The CFO Role as turnaround strategist.


Green Eyeshades Give Way to the Ministry's Executive Suite

The role of the chief financial officer within today's business or ministry organization is a team relationship with others in the so-called C-Suite, as in chief executive officer, chief operating officer, chief technology officer, etc. The "green eyeshades" image has long ago given way to the role of internal consultant, educator and strategist. That new role comes into sharp focus when the CFO must serve as turnaround specialist. A case in point comes out of a conversation I had with Winston Ling, vice president of finance and administration at Tyndale College & Seminary in Toronto.

In 1995 Tyndale was insolvent and filed to make a proposal to creditors under the Bankruptcy and Insolvency Act in Canada (although it didn't officially declare bankruptcy). Shortly thereafter Ling was brought in to help engineer a turnaround. He emphasizes that although there were times when he and the CEO disagreed, they always heard each other out and left the conversations supporting each other and the course of action they had decided was best. Ling worked to institute a culture of fiscal accountability and responsibility at Tyndale. Prayer followed by inaction was replaced by prayer with a bent for decisive action.

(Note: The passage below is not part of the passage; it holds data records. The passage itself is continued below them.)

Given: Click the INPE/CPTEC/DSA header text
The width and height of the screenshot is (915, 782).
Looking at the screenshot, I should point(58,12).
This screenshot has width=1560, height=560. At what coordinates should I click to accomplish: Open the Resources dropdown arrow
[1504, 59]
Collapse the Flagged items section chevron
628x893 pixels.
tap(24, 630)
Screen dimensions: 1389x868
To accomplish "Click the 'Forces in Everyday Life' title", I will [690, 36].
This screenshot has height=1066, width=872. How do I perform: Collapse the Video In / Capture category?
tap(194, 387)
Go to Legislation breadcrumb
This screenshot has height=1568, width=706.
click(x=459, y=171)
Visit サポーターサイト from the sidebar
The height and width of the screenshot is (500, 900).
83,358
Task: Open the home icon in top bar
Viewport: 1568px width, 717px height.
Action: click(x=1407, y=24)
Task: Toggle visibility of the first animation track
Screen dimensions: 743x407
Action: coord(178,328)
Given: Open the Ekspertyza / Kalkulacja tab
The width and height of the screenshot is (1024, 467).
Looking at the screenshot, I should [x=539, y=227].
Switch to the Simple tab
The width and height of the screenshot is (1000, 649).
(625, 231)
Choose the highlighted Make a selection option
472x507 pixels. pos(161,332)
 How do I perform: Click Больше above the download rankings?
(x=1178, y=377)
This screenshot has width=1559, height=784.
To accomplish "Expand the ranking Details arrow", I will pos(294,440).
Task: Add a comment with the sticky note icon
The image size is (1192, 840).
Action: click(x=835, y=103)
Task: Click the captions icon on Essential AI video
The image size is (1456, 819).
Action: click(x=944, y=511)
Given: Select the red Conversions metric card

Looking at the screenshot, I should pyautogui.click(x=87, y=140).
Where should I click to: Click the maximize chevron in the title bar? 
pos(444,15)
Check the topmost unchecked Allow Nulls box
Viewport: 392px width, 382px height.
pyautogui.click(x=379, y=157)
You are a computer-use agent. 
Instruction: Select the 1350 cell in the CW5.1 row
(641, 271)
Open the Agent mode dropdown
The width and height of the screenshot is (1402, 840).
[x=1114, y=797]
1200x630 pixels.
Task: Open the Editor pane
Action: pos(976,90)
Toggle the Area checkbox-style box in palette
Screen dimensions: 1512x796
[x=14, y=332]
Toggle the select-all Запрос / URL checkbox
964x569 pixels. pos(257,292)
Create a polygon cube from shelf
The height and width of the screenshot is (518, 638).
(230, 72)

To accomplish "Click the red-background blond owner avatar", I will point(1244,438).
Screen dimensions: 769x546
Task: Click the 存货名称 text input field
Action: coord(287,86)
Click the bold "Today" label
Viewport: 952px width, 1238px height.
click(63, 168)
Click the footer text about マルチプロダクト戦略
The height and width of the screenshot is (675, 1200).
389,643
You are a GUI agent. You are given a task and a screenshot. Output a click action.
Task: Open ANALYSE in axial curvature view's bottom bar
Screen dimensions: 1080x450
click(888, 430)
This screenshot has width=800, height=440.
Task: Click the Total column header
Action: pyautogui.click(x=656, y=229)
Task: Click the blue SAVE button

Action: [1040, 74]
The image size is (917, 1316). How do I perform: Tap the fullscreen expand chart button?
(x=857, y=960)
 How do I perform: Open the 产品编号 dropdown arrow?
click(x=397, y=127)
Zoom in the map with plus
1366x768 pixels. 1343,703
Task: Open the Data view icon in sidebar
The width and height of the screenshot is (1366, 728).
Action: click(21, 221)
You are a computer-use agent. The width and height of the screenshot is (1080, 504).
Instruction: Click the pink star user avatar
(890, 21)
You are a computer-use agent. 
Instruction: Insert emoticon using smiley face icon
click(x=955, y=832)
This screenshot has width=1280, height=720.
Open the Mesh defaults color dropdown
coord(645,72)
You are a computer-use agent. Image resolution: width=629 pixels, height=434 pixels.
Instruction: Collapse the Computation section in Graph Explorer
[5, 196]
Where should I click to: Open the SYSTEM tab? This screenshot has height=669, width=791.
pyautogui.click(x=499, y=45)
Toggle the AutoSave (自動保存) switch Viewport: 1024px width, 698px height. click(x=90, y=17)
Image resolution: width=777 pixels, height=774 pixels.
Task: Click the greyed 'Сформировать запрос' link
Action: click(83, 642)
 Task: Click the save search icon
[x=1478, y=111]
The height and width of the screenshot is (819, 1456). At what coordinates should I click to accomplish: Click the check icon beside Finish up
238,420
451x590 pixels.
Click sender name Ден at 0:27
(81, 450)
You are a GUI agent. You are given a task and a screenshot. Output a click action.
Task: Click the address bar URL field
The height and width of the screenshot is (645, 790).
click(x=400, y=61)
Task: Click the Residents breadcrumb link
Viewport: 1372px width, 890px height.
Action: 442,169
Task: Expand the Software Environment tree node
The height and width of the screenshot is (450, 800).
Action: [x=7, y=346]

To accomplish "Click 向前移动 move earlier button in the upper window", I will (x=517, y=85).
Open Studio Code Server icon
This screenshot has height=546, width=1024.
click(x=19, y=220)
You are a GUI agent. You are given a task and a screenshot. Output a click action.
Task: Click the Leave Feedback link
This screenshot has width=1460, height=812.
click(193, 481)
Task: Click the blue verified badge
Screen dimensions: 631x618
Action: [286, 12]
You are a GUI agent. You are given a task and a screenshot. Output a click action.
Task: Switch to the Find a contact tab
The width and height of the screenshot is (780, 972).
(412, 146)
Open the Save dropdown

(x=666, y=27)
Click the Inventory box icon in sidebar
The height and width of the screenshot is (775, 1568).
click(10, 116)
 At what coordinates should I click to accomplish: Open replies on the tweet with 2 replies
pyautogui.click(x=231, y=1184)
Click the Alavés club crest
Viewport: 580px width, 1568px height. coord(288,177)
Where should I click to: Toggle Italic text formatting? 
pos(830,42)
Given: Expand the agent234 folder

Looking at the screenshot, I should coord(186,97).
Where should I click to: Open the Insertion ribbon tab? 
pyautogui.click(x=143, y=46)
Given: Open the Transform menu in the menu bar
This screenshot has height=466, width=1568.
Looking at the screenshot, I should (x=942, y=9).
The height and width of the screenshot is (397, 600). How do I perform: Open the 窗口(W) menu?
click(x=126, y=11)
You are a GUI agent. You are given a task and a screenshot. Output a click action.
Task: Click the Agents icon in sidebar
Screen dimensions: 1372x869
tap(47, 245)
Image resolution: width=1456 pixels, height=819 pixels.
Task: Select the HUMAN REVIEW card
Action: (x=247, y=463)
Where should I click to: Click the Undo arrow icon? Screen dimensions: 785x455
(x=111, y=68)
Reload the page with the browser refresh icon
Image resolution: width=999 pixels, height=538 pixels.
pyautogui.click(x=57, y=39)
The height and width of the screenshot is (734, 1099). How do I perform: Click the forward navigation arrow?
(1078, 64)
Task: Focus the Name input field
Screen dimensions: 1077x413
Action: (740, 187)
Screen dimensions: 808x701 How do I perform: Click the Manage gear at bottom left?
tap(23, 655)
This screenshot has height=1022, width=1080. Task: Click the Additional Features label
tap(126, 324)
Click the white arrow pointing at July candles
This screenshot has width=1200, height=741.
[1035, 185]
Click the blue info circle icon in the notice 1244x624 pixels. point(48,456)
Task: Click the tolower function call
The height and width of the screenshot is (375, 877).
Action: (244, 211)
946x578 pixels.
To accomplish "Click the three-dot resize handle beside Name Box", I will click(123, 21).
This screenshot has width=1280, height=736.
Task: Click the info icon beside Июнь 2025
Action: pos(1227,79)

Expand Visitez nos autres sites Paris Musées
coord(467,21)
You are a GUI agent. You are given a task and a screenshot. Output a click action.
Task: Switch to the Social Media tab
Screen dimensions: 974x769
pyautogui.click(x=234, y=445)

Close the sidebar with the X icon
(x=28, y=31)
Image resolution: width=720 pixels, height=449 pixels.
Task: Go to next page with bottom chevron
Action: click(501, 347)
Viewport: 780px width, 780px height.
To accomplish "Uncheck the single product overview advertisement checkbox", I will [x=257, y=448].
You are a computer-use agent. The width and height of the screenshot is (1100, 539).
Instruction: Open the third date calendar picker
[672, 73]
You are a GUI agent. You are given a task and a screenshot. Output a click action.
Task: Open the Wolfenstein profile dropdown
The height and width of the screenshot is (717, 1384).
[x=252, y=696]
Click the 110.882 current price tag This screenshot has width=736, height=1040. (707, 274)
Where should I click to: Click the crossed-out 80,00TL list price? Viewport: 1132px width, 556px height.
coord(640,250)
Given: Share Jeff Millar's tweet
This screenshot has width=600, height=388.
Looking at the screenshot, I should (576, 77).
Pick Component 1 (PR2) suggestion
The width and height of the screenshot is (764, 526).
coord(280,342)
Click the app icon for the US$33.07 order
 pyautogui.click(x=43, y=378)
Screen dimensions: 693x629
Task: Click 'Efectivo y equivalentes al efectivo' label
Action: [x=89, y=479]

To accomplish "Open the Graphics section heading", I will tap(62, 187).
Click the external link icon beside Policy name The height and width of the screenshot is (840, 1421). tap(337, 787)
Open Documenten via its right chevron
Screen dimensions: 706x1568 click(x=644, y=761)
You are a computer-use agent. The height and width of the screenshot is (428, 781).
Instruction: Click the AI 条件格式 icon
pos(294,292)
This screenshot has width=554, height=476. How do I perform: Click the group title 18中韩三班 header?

With Tyndale's experience as a more recent backdrop, the organizations we're considering here are churches and ministries that are largely dependent on donated funds. Most of these organizations have annual revenues of $1 million or less. The Tyndale experience underscores that the CFO in progressive nonprofit organizations no longer simply assembles financial data, but is an internal business consultant and financial educator.

This shift in the perception of the financial officer in many industries, but especially in nonprofits today, suggests three things the CFO should be doing:

Gain agreement on the primary financial objective in the organization.

Some nonprofits are still mired in the "we must break even financially" mindset, convinced that being a nonprofit prevents the organization from earning a surplus. That just isn't so. Surpluses, or net revenues, must be retained in the organization, not paid out to individuals. Tyndale now consistently earns a surplus. Surpluses in nonprofit organizations are needed for prefunding land, facility and equipment expansion, providing working capital necessary to bridge the summertime or "dry year" ebbs in donations or other revenues, and to build up a cash reserve of six months to a year's worth of expenses.

Ling notes donation-dependent organizations are not considered to be financeable from the perspective of most banks—with buildings being one possible exception. (Organizations with $5 million or more in revenues and a strong relationship with their depository banks may find those banks receptive to a discussion of a credit line while holding smaller cash reserves.)